Article I, Section 8 empowers Congress to “establish an uniform Rule of Naturalization”—to regulate the terms by which foreigners may acquire American citizenship. Simple enough, right? Except that Old World nations generally embraced the doctrine of perpetual allegiance (that a natural-born Ubekibekibekibekistanstani remained an Ubekibekibekibekistanstani until death). English common law, for example, effectively denied the legitimacy of the concept of self-denaturalization. As the Royal Navy began to impress into its service British expatriates stationed on American vessels, President Jefferson wrote to Treasury Secretary Albert Gallatin that “I hold the right of expatriation to be inherent in every man by the laws of nature . . . the individual may [exercise such right] by any effectual and unequivocal act or declaration.”
In the mid-1860s, naturalized Americans were conscripted into the French and Prussian Armies while visiting relatives in their former homelands. In 1867, two naturalized Americans were charged with treason against the British government despite having renounced their allegiance to Queen Victoria. America’s firm avowal of the efficacy of individual naturalizations and the Old World’s denial that the antecedent event (expatriation) could occur were clearly incompatible.
Andrew Johnson observed in his Second Annual Message of December 3, 1866 that “[p]eace is now prevailing everywhere in Europe, and the present seems to be a favorable time for an assertion by Congress of the principle, so long maintained by the Executive Department, that naturalization by one State fully exempts the native-born subject of any other State from the performance of military service under any foreign Government, so long as he does not voluntarily renounce its rights and benefits.” See for yourself:
Johnson also wrote in his next Annual Message that this “singular and embarrassing conflict of laws” (contradictory international positions on expatriation) “perplexes the public mind concerning the rights of naturalized citizens and impairs the national authority abroad.” He “appeal[ed] to Congress to declare the national will unmistakably upon this important question.”
Congress responded with the Expatriation Act of July 27, 1868. Echoing Jefferson in more ways than one, the law’s preamble affirmed that “the right of expatriation is a natural and inherent right of all people, indispensable to the enjoyment of the rights of life, liberty, and the pursuit of happiness.” Any official act undercutting this sacrosanct individual right was thereby “declared inconsistent with the fundamental principles of this government.”

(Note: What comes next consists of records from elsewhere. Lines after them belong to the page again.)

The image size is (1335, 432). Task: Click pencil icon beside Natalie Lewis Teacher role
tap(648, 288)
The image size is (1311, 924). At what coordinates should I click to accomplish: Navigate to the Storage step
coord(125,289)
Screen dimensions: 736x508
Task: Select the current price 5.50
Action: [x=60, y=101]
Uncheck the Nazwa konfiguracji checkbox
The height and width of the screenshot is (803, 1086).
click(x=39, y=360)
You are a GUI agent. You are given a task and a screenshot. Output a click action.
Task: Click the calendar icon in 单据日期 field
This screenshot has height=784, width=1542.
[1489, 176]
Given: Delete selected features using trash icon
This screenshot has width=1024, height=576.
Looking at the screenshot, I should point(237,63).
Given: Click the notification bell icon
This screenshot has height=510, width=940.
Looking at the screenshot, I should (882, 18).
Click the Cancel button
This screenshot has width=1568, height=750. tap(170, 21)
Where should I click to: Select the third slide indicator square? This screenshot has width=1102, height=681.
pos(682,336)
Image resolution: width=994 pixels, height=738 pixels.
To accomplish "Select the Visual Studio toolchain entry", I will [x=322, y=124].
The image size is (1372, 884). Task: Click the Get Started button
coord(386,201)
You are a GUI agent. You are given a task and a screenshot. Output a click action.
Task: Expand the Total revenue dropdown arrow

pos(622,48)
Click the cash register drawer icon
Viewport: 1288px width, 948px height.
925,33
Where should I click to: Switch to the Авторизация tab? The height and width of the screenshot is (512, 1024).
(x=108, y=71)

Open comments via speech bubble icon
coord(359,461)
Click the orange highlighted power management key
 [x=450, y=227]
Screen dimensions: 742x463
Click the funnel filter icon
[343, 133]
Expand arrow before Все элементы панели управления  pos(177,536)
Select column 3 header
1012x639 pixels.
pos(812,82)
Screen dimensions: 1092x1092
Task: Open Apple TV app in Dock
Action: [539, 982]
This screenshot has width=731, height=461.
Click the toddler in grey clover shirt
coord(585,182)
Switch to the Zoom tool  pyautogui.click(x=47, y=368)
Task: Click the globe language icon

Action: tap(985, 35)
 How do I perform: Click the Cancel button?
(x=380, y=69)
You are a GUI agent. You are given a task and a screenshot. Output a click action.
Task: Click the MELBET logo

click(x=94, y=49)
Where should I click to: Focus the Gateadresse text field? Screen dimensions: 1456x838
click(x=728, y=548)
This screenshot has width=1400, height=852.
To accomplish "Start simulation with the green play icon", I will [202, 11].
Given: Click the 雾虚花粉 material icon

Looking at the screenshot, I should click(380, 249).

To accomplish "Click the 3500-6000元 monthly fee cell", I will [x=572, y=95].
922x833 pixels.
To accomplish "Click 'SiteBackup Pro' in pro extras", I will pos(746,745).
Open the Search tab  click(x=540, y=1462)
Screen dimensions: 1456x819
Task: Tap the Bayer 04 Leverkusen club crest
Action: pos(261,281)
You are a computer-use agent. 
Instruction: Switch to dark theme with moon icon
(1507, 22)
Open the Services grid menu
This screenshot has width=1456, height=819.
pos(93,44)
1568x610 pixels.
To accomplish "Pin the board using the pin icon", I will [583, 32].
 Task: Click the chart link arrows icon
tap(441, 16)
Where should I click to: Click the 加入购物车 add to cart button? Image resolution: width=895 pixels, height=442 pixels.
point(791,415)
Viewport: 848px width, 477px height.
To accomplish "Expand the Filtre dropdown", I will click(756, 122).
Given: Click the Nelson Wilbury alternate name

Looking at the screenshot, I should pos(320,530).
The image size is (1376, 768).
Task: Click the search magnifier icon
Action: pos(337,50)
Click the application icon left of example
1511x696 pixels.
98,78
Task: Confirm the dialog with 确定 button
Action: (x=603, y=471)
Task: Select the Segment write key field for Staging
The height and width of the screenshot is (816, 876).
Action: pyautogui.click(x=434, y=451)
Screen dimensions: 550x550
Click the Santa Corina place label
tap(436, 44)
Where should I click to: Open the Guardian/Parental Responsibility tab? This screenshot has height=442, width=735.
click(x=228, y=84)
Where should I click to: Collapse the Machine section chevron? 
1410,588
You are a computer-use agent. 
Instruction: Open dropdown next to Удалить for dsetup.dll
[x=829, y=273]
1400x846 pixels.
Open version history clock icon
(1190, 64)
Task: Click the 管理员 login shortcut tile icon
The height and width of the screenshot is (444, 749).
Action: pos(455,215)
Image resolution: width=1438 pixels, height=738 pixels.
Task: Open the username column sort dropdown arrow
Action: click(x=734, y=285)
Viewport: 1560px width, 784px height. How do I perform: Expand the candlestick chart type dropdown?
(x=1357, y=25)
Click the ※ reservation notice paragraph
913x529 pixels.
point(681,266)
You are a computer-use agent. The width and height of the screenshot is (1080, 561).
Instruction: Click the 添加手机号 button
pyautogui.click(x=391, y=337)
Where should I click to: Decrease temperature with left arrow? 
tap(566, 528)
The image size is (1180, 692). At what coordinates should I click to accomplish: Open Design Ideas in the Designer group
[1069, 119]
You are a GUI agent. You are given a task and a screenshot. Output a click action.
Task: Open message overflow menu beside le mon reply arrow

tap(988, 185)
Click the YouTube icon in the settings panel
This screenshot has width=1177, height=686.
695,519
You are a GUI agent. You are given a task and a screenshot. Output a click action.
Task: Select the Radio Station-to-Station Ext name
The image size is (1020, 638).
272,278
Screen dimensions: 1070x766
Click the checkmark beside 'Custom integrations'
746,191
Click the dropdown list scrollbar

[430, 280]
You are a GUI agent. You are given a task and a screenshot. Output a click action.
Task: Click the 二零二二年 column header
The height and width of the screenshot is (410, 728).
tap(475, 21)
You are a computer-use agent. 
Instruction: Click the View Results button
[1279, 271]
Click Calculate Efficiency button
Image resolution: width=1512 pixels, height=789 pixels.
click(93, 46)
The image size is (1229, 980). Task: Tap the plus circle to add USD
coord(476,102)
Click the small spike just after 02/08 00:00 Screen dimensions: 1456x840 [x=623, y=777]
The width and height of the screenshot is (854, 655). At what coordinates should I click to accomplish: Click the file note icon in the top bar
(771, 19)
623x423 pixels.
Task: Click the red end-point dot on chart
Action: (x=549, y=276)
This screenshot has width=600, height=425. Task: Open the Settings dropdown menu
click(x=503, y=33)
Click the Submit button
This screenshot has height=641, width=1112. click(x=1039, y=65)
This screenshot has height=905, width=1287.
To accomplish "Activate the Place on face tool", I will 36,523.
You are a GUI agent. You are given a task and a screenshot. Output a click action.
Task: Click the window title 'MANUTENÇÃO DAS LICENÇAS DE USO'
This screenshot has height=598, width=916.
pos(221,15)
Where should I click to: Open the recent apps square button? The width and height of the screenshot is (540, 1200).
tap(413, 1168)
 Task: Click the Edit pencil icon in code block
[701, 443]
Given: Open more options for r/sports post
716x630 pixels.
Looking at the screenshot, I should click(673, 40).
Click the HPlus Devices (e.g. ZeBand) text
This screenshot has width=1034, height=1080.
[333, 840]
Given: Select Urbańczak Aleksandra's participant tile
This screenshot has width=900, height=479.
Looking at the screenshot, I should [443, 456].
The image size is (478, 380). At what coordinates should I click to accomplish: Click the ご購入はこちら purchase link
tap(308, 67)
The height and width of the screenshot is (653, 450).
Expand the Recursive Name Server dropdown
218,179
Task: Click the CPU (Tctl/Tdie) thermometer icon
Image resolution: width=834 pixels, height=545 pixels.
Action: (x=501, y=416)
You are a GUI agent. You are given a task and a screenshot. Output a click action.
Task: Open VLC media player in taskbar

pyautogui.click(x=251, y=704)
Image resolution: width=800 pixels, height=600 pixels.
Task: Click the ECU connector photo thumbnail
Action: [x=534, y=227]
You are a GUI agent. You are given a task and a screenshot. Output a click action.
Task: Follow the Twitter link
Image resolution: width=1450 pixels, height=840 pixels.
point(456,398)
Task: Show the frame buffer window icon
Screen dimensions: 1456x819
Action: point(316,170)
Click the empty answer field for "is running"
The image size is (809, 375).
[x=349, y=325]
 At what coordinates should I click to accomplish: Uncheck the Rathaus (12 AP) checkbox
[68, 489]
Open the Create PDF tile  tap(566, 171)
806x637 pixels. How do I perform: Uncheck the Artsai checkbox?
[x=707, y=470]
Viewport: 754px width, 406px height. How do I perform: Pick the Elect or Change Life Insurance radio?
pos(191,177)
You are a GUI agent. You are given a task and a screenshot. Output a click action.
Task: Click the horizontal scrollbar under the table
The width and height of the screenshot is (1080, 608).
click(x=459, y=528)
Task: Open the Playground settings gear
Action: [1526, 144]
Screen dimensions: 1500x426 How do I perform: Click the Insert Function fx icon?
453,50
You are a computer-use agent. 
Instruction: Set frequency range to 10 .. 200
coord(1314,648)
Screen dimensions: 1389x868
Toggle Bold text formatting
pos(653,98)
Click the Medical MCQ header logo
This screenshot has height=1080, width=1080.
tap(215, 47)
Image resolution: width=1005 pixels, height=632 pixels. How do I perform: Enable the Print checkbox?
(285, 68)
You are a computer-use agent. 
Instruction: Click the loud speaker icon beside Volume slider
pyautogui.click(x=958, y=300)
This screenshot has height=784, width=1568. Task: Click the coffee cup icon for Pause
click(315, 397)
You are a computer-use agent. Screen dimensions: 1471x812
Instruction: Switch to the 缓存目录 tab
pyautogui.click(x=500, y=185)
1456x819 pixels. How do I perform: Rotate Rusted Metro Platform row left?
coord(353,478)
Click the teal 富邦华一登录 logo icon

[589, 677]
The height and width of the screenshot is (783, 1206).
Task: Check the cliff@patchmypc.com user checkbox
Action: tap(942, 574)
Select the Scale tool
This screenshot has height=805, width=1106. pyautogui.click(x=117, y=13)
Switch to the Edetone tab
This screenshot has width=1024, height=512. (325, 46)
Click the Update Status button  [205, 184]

Here are pictures of the draft legislation:
Congress failed to specify the penalty for high-ranking deviancy, nor did it provide a list of actions sufficient to establish an American’s intent to relinquish citizenship (the Expatriation Act of 1907 was Congress’s first crack at such a recitation). I’ll also add that the 1907 Act was partially “inconsistent with the fundamental principles of this government,” for it declared that “no American citizen shall be allowed to expatriate himself when this country is at war.” Ironically, this was precisely the condition under which droves of Englishmen sought naturalization in the United States in the early 1800s; their predicament engendered the home-grown philosophical defenses of self-expatriation that made the 1907 Act possible.
(In this post, I draw heavily on analysis contained in an earlier paper of mine.)